Goal of the exercise:
Where does the string "gray" appear? Copy every line of the entries below that holds it.
= = = = =
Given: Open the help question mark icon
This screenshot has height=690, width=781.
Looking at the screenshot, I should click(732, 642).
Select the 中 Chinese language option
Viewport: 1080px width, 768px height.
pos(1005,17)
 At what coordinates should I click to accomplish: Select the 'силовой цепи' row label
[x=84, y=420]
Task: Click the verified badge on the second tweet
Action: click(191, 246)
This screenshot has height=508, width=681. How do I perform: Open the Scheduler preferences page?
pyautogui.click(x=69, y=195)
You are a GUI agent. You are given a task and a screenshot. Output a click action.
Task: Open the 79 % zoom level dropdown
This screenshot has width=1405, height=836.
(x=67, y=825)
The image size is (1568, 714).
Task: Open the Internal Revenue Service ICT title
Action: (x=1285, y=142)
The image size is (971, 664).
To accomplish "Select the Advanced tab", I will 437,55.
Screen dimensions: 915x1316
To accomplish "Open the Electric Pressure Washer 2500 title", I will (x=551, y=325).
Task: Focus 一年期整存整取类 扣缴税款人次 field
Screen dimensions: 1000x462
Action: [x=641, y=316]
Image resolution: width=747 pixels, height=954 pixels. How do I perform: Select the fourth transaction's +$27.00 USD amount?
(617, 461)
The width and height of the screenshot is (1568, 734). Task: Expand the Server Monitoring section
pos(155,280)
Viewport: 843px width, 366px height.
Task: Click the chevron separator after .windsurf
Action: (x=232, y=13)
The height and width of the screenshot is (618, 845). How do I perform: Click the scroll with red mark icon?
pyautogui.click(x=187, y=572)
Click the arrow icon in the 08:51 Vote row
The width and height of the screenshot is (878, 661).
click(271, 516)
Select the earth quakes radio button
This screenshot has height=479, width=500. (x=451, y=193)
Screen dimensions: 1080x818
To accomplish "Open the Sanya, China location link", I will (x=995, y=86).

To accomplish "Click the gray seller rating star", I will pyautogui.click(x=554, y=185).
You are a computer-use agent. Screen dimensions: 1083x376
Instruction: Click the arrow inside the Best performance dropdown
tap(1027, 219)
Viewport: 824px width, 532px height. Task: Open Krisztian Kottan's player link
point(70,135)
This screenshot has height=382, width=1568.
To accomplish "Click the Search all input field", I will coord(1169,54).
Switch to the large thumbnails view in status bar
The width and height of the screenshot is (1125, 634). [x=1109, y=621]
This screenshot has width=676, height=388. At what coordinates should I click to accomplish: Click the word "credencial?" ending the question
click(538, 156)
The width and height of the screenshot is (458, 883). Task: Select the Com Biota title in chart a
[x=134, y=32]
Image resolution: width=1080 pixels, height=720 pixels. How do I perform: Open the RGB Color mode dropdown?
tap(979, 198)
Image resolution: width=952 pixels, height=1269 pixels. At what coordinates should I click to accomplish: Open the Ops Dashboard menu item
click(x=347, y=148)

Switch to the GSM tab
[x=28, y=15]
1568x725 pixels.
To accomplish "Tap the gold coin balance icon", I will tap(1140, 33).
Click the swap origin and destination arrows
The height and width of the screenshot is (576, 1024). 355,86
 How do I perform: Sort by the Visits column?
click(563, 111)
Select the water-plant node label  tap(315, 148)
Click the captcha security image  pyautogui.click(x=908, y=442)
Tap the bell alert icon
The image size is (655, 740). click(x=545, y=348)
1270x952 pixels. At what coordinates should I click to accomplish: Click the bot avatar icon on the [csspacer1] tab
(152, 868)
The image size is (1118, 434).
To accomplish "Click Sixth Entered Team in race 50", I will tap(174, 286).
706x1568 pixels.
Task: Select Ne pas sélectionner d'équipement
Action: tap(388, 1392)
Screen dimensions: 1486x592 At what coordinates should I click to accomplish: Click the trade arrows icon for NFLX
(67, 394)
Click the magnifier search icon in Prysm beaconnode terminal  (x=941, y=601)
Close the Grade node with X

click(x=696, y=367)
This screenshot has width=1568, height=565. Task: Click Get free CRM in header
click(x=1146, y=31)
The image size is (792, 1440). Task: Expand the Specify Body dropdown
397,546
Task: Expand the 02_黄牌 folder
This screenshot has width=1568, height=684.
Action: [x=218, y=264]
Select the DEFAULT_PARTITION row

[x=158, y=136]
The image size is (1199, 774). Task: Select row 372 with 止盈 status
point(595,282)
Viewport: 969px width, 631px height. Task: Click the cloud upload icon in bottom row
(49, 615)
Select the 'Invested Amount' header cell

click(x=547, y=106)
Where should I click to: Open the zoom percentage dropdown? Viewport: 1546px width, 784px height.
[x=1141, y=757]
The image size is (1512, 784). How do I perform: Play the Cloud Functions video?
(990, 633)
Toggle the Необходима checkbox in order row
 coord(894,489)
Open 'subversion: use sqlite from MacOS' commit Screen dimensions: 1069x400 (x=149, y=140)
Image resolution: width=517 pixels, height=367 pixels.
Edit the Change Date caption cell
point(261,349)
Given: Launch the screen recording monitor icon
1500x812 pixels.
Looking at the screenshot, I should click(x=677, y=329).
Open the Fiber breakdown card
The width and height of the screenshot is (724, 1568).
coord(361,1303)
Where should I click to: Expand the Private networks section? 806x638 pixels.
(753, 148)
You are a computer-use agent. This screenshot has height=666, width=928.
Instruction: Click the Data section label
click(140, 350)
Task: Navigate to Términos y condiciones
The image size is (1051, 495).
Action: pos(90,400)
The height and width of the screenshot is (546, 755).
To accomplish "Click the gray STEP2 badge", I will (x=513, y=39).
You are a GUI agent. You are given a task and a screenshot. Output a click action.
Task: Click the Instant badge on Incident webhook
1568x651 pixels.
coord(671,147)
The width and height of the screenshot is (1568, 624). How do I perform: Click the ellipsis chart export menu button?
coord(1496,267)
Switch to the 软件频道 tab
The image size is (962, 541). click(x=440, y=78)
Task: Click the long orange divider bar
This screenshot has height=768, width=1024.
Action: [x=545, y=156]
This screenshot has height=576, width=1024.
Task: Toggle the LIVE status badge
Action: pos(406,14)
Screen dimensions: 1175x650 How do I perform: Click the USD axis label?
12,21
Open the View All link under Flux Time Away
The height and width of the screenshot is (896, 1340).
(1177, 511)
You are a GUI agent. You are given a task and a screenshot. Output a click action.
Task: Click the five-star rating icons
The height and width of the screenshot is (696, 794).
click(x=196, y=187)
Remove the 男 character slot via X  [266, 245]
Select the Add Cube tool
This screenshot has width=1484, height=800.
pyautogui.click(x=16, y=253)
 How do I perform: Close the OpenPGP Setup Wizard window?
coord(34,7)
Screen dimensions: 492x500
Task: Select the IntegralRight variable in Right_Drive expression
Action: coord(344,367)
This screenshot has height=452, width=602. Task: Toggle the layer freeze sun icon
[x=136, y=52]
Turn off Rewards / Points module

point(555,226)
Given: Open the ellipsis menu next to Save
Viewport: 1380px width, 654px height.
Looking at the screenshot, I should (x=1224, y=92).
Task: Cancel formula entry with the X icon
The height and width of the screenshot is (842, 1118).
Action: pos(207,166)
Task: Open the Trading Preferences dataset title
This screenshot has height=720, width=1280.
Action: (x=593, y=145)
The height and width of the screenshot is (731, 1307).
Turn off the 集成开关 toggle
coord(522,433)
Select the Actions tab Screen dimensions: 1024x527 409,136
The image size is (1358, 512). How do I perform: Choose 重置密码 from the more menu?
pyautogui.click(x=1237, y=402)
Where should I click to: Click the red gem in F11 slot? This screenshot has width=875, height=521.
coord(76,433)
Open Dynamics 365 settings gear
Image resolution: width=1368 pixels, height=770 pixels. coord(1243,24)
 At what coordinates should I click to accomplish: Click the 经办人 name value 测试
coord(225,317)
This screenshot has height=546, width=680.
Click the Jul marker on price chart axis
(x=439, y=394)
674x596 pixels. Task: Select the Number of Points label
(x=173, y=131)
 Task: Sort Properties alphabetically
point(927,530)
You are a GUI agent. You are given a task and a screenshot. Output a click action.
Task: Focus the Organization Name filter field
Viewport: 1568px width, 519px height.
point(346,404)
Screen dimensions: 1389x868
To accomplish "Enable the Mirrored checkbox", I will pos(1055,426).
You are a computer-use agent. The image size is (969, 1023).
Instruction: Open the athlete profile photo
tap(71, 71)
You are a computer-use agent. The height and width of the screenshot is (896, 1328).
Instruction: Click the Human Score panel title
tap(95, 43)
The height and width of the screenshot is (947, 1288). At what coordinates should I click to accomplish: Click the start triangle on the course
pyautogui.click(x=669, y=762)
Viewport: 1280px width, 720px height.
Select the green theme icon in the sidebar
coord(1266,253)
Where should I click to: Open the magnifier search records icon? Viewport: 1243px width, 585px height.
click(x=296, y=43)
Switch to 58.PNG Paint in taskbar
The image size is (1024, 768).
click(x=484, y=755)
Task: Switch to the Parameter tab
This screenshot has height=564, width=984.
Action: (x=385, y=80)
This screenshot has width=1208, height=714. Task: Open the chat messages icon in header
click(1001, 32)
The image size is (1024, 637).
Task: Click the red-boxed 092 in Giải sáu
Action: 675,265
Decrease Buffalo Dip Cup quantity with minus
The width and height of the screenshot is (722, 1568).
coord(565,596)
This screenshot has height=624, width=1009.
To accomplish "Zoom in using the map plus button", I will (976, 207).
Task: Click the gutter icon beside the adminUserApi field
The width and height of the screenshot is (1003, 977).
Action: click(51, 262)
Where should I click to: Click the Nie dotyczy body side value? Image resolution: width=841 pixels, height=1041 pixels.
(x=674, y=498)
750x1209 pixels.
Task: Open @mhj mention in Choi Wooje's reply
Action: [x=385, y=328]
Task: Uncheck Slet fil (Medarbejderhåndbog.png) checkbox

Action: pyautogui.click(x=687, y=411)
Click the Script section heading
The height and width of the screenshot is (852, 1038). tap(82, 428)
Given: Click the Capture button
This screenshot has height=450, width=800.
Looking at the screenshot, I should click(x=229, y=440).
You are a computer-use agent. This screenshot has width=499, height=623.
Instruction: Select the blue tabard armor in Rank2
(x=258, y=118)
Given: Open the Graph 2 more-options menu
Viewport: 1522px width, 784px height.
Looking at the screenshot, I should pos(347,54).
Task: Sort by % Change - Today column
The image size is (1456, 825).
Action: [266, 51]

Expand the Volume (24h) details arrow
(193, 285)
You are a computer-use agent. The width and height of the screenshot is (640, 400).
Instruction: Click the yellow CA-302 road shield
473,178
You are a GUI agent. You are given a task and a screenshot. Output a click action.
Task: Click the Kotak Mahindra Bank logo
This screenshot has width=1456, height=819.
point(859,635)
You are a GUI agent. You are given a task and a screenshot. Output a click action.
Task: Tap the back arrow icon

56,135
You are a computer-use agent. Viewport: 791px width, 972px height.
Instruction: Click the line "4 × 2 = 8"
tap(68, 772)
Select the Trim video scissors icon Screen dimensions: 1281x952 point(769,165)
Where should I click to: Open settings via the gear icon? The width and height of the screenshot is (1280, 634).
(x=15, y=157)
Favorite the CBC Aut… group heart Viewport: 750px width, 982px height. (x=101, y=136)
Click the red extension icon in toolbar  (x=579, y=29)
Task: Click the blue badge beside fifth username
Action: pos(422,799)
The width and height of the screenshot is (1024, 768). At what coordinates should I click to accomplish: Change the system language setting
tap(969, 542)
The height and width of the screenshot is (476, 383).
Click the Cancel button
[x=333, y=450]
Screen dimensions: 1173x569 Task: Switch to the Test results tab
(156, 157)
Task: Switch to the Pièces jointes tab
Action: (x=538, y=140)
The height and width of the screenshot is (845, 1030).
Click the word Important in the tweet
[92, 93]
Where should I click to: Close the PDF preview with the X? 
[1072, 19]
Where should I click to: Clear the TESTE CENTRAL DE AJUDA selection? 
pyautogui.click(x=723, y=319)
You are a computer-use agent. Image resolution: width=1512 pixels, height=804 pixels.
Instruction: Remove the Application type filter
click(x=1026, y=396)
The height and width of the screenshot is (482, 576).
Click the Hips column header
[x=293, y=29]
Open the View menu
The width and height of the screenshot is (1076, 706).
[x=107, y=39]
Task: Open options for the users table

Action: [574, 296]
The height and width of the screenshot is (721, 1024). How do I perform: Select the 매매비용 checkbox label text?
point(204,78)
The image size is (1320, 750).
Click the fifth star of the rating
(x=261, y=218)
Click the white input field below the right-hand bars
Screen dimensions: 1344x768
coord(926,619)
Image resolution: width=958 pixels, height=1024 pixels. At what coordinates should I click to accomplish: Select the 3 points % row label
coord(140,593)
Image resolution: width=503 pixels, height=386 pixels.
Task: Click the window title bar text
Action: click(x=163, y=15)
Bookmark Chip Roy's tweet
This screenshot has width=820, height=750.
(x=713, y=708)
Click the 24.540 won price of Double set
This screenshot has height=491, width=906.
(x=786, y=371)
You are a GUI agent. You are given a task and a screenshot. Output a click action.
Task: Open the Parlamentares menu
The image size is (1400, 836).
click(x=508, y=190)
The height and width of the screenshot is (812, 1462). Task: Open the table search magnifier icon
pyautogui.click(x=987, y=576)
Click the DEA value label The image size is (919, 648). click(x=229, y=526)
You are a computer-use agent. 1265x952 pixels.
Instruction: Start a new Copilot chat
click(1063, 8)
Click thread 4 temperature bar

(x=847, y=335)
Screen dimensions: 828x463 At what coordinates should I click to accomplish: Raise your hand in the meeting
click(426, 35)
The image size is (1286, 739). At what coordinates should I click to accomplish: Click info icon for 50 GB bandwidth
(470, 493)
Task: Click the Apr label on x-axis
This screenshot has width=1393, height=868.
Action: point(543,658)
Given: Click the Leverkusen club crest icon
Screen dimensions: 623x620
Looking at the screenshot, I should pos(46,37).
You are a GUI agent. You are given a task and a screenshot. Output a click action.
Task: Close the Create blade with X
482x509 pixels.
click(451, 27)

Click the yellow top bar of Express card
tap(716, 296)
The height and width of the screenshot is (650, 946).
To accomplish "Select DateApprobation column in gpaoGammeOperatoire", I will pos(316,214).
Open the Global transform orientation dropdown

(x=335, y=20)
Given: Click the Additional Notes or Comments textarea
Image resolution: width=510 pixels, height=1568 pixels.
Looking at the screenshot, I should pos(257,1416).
= = = = =
Response below:
To accomplish "Click the gray seller rating star", I will pyautogui.click(x=554, y=185).
To accomplish "Click the gray STEP2 badge", I will (x=513, y=39).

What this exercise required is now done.